Customizing rustls behavior

reqwest exposes enough configuration to cover most use cases. You can set timeouts, disable verification for testing, or add client certificates.

use reqwest::Client;
use std::time::Duration;

/// Builds a client with custom timeouts and rustls.
fn build_configured_client() -> Client {
    Client::builder()
        // Set a timeout for the entire request.
        .timeout(Duration::from_secs(10))
        // Build the client.
        // rustls is used because of the Cargo.toml feature flag.
        .build()
        .expect("Failed to build client")
}

For local development, you might encounter self-signed certificates. reqwest allows you to disable verification, but this is dangerous.

/// Builds a client that skips certificate verification.
/// WARNING: Only use this for local development or testing.
/// Never use this in production.
fn build_insecure_client() -> Client {
    Client::builder()
        // Disable certificate verification.
        // This makes the connection vulnerable to MITM attacks.
        .danger_accept_invalid_certs(true)
        .build()
        .expect("Client build failed")
}

If you disable verification, you own the risk. The compiler won't stop you, but the network will expose you. Use this only when you control both ends of the connection and understand the implications.

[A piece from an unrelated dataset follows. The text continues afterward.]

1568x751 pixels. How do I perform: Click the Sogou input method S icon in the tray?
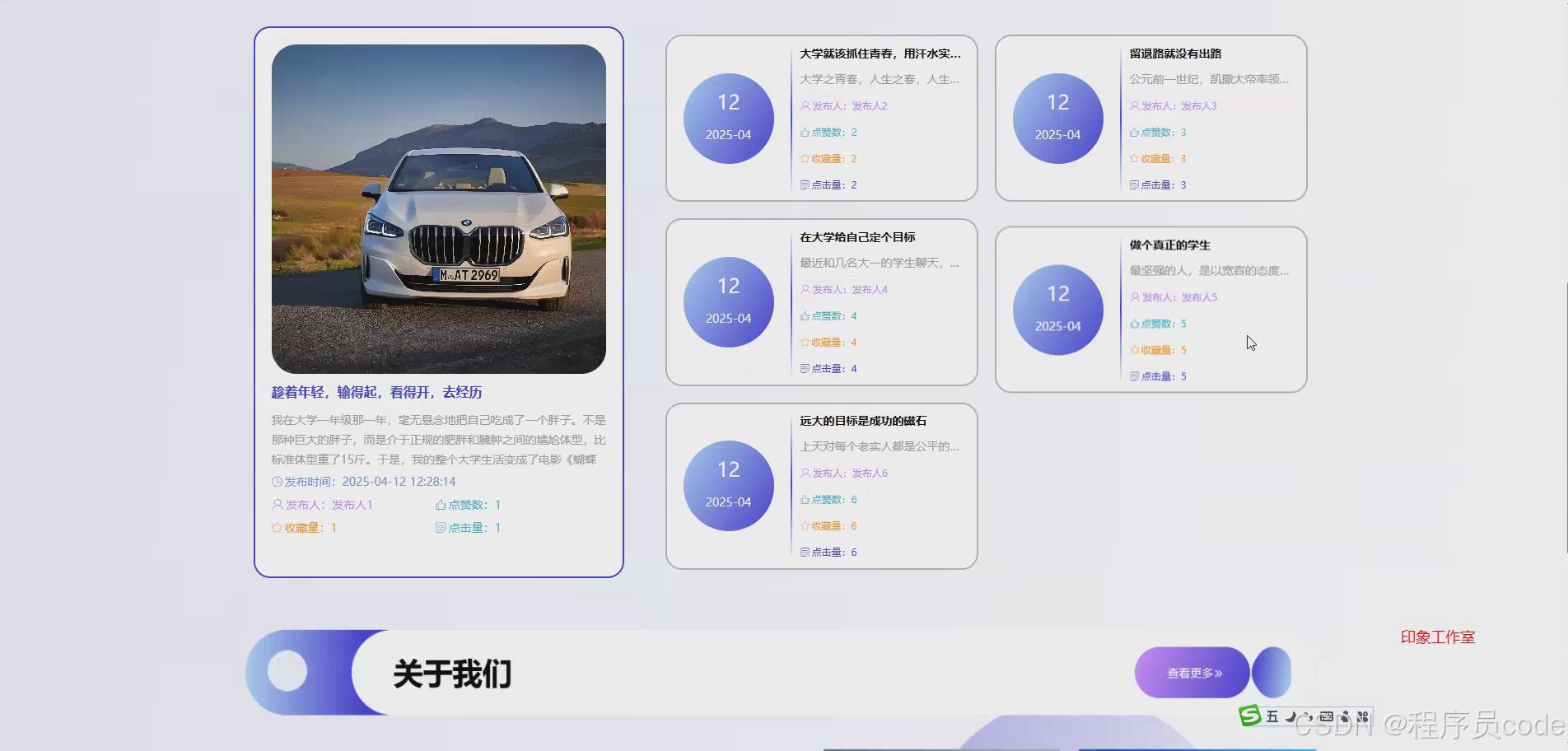tap(1249, 716)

If you disable verification, you own the risk.

Pitfalls to avoid

The biggest trap is forgetting default-features = false. You add rustls-tls, compile, and wonder why your binary is larger than expected. You have both OpenSSL and rustls linked. The compiler won't stop you. It just includes both. Check your Cargo.toml and ensure defaults are off.

Another trap is running in a minimal environment without roots. rustls cannot verify certificates if it has no roots to check against. If you deploy to Alpine and forget webpki-roots, every HTTPS request fails with a certificate error. Add the feature or load roots manually.

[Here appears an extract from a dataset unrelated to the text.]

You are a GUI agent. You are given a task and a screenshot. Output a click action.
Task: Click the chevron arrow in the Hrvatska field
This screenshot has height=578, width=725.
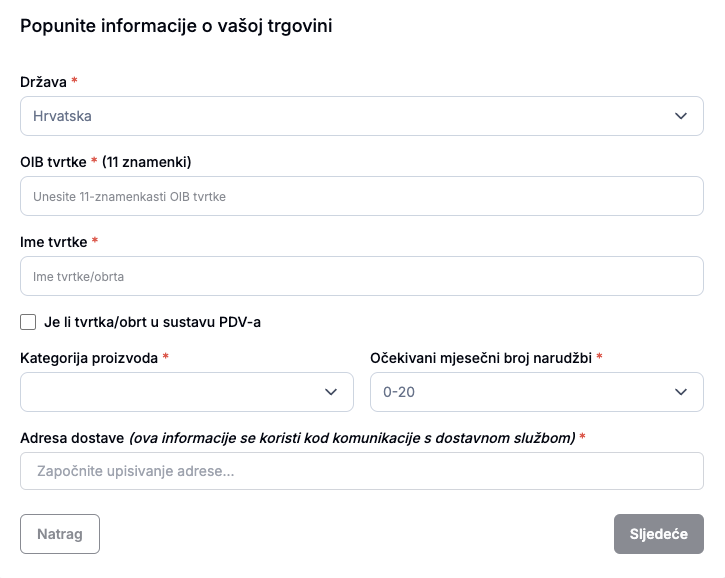682,116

Performance is rarely an issue. rustls is fast. It uses efficient algorithms and avoids unnecessary allocations. In benchmarks, it often matches or exceeds OpenSSL for TLS 1.3. If you see performance problems, profile your application. The TLS layer is rarely the bottleneck.

Bloat is silent. Check your features.

Choosing your TLS backend

Use rustls when you need a pure Rust stack with no C dependencies. Use rustls when you are targeting WebAssembly or exotic architectures where OpenSSL isn't available. Use rustls when you want to audit your TLS implementation or enforce memory safety across the entire stack. Use rustls when you are building for minimal containers and want reproducible builds without system packages.

Use native-tls when you are building a desktop application that should leverage the OS's native certificate store and TLS preferences for maximum compatibility with local system settings. Use native-tls when your deployment environment already has OpenSSL installed and you want to minimize binary size by linking against the system library rather than bundling TLS code. Use native-tls when you need to support legacy protocols that rustls has dropped, though you should question why you need legacy protocols.

Pick the backend that matches your deployment reality, not your comfort zone.